# Directions
Please rewrite the material below as a Markdown table with two columns, No. and Line, giving each non-blank line its own row and leaving blank lines out.

════

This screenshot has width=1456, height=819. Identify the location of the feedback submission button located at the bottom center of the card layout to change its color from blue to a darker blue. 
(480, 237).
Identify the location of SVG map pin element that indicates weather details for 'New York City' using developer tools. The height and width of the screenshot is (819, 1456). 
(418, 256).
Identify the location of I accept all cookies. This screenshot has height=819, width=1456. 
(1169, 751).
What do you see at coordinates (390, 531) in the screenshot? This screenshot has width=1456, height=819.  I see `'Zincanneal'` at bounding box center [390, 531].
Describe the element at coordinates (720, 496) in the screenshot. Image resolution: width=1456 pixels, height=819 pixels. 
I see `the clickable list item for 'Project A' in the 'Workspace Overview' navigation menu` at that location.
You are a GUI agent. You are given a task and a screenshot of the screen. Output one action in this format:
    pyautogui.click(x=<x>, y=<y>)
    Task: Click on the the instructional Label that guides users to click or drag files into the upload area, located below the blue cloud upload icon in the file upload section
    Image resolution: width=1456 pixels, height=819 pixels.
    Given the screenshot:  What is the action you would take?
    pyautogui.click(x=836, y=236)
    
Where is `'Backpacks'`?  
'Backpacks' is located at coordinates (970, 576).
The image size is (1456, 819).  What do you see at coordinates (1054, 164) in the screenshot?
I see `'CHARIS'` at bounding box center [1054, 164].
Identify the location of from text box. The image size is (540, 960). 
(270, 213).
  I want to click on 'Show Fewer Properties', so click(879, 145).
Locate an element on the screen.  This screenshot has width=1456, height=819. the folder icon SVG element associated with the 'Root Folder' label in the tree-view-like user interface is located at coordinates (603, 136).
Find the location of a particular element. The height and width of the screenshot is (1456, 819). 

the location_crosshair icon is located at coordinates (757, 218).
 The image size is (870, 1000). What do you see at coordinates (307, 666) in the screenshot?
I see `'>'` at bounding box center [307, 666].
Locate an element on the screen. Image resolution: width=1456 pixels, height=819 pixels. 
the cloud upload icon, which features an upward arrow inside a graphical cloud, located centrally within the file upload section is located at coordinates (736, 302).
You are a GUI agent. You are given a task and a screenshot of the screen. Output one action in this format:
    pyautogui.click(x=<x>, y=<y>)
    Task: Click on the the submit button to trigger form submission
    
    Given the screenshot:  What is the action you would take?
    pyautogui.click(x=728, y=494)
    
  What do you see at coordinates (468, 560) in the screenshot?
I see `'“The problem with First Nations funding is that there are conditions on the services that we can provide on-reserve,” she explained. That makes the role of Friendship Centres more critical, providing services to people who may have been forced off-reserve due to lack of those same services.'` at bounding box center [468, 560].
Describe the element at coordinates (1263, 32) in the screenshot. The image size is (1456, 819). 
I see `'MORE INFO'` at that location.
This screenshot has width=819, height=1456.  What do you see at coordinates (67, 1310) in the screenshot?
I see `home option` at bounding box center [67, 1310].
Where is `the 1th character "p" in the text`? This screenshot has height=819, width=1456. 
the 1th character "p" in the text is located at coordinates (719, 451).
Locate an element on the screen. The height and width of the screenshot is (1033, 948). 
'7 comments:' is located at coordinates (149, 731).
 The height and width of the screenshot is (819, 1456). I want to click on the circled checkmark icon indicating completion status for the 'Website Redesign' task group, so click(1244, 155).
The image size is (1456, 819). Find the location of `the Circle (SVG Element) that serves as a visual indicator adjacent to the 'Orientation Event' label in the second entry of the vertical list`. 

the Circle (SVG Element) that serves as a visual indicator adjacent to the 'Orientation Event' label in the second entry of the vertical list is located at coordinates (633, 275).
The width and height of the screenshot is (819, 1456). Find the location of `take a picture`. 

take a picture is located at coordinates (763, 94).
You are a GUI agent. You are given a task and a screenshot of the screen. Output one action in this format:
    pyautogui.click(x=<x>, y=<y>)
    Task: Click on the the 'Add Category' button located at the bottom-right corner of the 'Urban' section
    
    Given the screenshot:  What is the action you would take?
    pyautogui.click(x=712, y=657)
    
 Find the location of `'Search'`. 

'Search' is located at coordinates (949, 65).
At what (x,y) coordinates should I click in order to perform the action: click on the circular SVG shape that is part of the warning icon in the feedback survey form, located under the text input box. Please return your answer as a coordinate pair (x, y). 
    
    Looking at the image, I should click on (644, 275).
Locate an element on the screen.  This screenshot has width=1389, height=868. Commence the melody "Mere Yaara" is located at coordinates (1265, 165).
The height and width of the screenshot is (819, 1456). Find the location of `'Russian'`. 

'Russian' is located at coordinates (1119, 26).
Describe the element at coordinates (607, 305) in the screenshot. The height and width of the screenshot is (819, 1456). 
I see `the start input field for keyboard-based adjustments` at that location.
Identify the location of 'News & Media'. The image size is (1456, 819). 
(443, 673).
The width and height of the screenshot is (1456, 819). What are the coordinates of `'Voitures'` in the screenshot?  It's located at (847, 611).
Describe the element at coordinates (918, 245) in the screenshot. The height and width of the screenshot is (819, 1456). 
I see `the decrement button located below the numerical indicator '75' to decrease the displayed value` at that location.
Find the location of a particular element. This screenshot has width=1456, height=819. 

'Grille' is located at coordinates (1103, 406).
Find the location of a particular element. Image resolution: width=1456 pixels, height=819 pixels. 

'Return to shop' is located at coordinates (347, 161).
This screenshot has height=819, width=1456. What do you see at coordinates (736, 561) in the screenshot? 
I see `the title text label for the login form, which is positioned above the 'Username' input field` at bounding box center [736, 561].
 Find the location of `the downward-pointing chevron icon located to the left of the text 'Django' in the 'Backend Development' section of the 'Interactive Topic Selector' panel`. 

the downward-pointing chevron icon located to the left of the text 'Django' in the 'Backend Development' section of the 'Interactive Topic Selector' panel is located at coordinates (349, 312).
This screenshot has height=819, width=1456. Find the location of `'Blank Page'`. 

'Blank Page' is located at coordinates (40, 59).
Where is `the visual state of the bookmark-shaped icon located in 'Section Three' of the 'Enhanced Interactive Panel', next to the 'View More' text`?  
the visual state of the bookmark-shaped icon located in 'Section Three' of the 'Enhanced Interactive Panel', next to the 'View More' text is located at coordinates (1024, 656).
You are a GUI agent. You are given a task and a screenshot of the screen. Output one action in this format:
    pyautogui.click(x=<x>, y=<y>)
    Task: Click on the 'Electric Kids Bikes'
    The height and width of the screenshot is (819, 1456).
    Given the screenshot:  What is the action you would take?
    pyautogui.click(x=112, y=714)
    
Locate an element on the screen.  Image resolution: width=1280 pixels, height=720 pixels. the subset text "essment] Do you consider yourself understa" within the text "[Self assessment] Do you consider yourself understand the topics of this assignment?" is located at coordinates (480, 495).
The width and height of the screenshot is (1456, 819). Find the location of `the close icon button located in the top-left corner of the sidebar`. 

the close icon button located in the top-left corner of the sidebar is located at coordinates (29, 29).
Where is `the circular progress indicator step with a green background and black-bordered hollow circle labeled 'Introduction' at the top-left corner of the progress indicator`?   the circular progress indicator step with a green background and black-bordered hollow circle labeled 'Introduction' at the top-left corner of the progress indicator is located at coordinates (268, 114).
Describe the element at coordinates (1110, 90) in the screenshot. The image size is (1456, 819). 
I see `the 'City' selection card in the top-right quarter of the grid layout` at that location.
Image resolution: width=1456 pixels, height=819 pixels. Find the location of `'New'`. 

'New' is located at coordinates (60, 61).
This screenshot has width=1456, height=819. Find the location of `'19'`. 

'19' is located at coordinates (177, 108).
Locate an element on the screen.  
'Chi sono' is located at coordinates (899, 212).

════

# Response for this exercise
| No. | Line |
|---|---|
| 1 | This screenshot has width=1456, height=819. Identify the location of the feedback submission button located at the bottom center of the card layout to change its color from blue to a darker blue.  |
| 2 | (480, 237). |
| 3 | Identify the location of SVG map pin element that indicates weather details for 'New York City' using developer tools. The height and width of the screenshot is (819, 1456).  |
| 4 | (418, 256). |
| 5 | Identify the location of I accept all cookies. This screenshot has height=819, width=1456.  |
| 6 | (1169, 751). |
| 7 | What do you see at coordinates (390, 531) in the screenshot? This screenshot has width=1456, height=819.  I see `'Zincanneal'` at bounding box center [390, 531]. |
| 8 | Describe the element at coordinates (720, 496) in the screenshot. Image resolution: width=1456 pixels, height=819 pixels.  |
| 9 | I see `the clickable list item for 'Project A' in the 'Workspace Overview' navigation menu` at that location. |
| 10 | You are a GUI agent. You are given a task and a screenshot of the screen. Output one action in this format: |
| 11 |     pyautogui.click(x=<x>, y=<y>) |
| 12 |     Task: Click on the the instructional Label that guides users to click or drag files into the upload area, located below the blue cloud upload icon in the file upload section |
| 13 |     Image resolution: width=1456 pixels, height=819 pixels. |
| 14 |     Given the screenshot:  What is the action you would take? |
| 15 |     pyautogui.click(x=836, y=236) |
| 16 | Where is `'Backpacks'`?   |
| 17 | 'Backpacks' is located at coordinates (970, 576). |
| 18 | The image size is (1456, 819).  What do you see at coordinates (1054, 164) in the screenshot? |
| 19 | I see `'CHARIS'` at bounding box center [1054, 164]. |
| 20 | Identify the location of from text box. The image size is (540, 960).  |
| 21 | (270, 213). |
| 22 |   I want to click on 'Show Fewer Properties', so click(879, 145). |
| 23 | Locate an element on the screen.  This screenshot has width=1456, height=819. the folder icon SVG element associated with the 'Root Folder' label in the tree-view-like user interface is located at coordinates (603, 136). |
| 24 | Find the location of a particular element. The height and width of the screenshot is (1456, 819).  |
| 25 | the location_crosshair icon is located at coordinates (757, 218). |
| 26 |  The image size is (870, 1000). What do you see at coordinates (307, 666) in the screenshot? |
| 27 | I see `'>'` at bounding box center [307, 666]. |
| 28 | Locate an element on the screen. Image resolution: width=1456 pixels, height=819 pixels.  |
| 29 | the cloud upload icon, which features an upward arrow inside a graphical cloud, located centrally within the file upload section is located at coordinates (736, 302). |
| 30 | You are a GUI agent. You are given a task and a screenshot of the screen. Output one action in this format: |
| 31 |     pyautogui.click(x=<x>, y=<y>) |
| 32 |     Task: Click on the the submit button to trigger form submission |
| 33 |     Given the screenshot:  What is the action you would take? |
| 34 |     pyautogui.click(x=728, y=494) |
| 35 |   What do you see at coordinates (468, 560) in the screenshot? |
| 36 | I see `'“The problem with First Nations funding is that there are conditions on the services that we can provide on-reserve,” she explained. That makes the role of Friendship Centres more critical, providing services to people who may have been forced off-reserve due to lack of those same services.'` at bounding box center [468, 560]. |
| 37 | Describe the element at coordinates (1263, 32) in the screenshot. The image size is (1456, 819).  |
| 38 | I see `'MORE INFO'` at that location. |
| 39 | This screenshot has width=819, height=1456.  What do you see at coordinates (67, 1310) in the screenshot? |
| 40 | I see `home option` at bounding box center [67, 1310]. |
| 41 | Where is `the 1th character "p" in the text`? This screenshot has height=819, width=1456.  |
| 42 | the 1th character "p" in the text is located at coordinates (719, 451). |
| 43 | Locate an element on the screen. The height and width of the screenshot is (1033, 948).  |
| 44 | '7 comments:' is located at coordinates (149, 731). |
| 45 |  The height and width of the screenshot is (819, 1456). I want to click on the circled checkmark icon indicating completion status for the 'Website Redesign' task group, so click(1244, 155). |
| 46 | The image size is (1456, 819). Find the location of `the Circle (SVG Element) that serves as a visual indicator adjacent to the 'Orientation Event' label in the second entry of the vertical list`.  |
| 47 | the Circle (SVG Element) that serves as a visual indicator adjacent to the 'Orientation Event' label in the second entry of the vertical list is located at coordinates (633, 275). |
| 48 | The width and height of the screenshot is (819, 1456). Find the location of `take a picture`.  |
| 49 | take a picture is located at coordinates (763, 94). |
| 50 | You are a GUI agent. You are given a task and a screenshot of the screen. Output one action in this format: |
| 51 |     pyautogui.click(x=<x>, y=<y>) |
| 52 |     Task: Click on the the 'Add Category' button located at the bottom-right corner of the 'Urban' section |
| 53 |     Given the screenshot:  What is the action you would take? |
| 54 |     pyautogui.click(x=712, y=657) |
| 55 |  Find the location of `'Search'`.  |
| 56 | 'Search' is located at coordinates (949, 65). |
| 57 | At what (x,y) coordinates should I click in order to perform the action: click on the circular SVG shape that is part of the warning icon in the feedback survey form, located under the text input box. Please return your answer as a coordinate pair (x, y).  |
| 58 |     Looking at the image, I should click on (644, 275). |
| 59 | Locate an element on the screen.  This screenshot has width=1389, height=868. Commence the melody "Mere Yaara" is located at coordinates (1265, 165). |
| 60 | The height and width of the screenshot is (819, 1456). Find the location of `'Russian'`.  |
| 61 | 'Russian' is located at coordinates (1119, 26). |
| 62 | Describe the element at coordinates (607, 305) in the screenshot. The height and width of the screenshot is (819, 1456).  |
| 63 | I see `the start input field for keyboard-based adjustments` at that location. |
| 64 | Identify the location of 'News & Media'. The image size is (1456, 819).  |
| 65 | (443, 673). |
| 66 | The width and height of the screenshot is (1456, 819). What are the coordinates of `'Voitures'` in the screenshot?  It's located at (847, 611). |
| 67 | Describe the element at coordinates (918, 245) in the screenshot. The height and width of the screenshot is (819, 1456).  |
| 68 | I see `the decrement button located below the numerical indicator '75' to decrease the displayed value` at that location. |
| 69 | Find the location of a particular element. This screenshot has width=1456, height=819.  |
| 70 | 'Grille' is located at coordinates (1103, 406). |
| 71 | Find the location of a particular element. Image resolution: width=1456 pixels, height=819 pixels.  |
| 72 | 'Return to shop' is located at coordinates (347, 161). |
| 73 | This screenshot has height=819, width=1456. What do you see at coordinates (736, 561) in the screenshot?  |
| 74 | I see `the title text label for the login form, which is positioned above the 'Username' input field` at bounding box center [736, 561]. |
| 75 |  Find the location of `the downward-pointing chevron icon located to the left of the text 'Django' in the 'Backend Development' section of the 'Interactive Topic Selector' panel`.  |
| 76 | the downward-pointing chevron icon located to the left of the text 'Django' in the 'Backend Development' section of the 'Interactive Topic Selector' panel is located at coordinates (349, 312). |
| 77 | This screenshot has height=819, width=1456. Find the location of `'Blank Page'`.  |
| 78 | 'Blank Page' is located at coordinates (40, 59). |
| 79 | Where is `the visual state of the bookmark-shaped icon located in 'Section Three' of the 'Enhanced Interactive Panel', next to the 'View More' text`?   |
| 80 | the visual state of the bookmark-shaped icon located in 'Section Three' of the 'Enhanced Interactive Panel', next to the 'View More' text is located at coordinates (1024, 656). |
| 81 | You are a GUI agent. You are given a task and a screenshot of the screen. Output one action in this format: |
| 82 |     pyautogui.click(x=<x>, y=<y>) |
| 83 |     Task: Click on the 'Electric Kids Bikes' |
| 84 |     The height and width of the screenshot is (819, 1456). |
| 85 |     Given the screenshot:  What is the action you would take? |
| 86 |     pyautogui.click(x=112, y=714) |
| 87 | Locate an element on the screen.  Image resolution: width=1280 pixels, height=720 pixels. the subset text "essment] Do you consider yourself understa" within the text "[Self assessment] Do you consider yourself understand the topics of this assignment?" is located at coordinates (480, 495). |
| 88 | The width and height of the screenshot is (1456, 819). Find the location of `the close icon button located in the top-left corner of the sidebar`.  |
| 89 | the close icon button located in the top-left corner of the sidebar is located at coordinates (29, 29). |
| 90 | Where is `the circular progress indicator step with a green background and black-bordered hollow circle labeled 'Introduction' at the top-left corner of the progress indicator`?   the circular progress indicator step with a green background and black-bordered hollow circle labeled 'Introduction' at the top-left corner of the progress indicator is located at coordinates (268, 114). |
| 91 | Describe the element at coordinates (1110, 90) in the screenshot. The image size is (1456, 819).  |
| 92 | I see `the 'City' selection card in the top-right quarter of the grid layout` at that location. |
| 93 | Image resolution: width=1456 pixels, height=819 pixels. Find the location of `'New'`.  |
| 94 | 'New' is located at coordinates (60, 61). |
| 95 | This screenshot has width=1456, height=819. Find the location of `'19'`.  |
| 96 | '19' is located at coordinates (177, 108). |
| 97 | Locate an element on the screen.   |
| 98 | 'Chi sono' is located at coordinates (899, 212). |